- What to produce:
Every line in the data below that has the word "icon" should be returned.

* * *

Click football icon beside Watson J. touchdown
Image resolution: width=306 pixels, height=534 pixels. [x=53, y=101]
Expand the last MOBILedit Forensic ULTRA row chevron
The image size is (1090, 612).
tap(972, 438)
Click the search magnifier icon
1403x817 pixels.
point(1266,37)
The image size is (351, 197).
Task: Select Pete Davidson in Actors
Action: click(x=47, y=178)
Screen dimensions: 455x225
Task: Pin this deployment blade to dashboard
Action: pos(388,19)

* * *

- Expected answer:
Click football icon beside Watson J. touchdown
Click the search magnifier icon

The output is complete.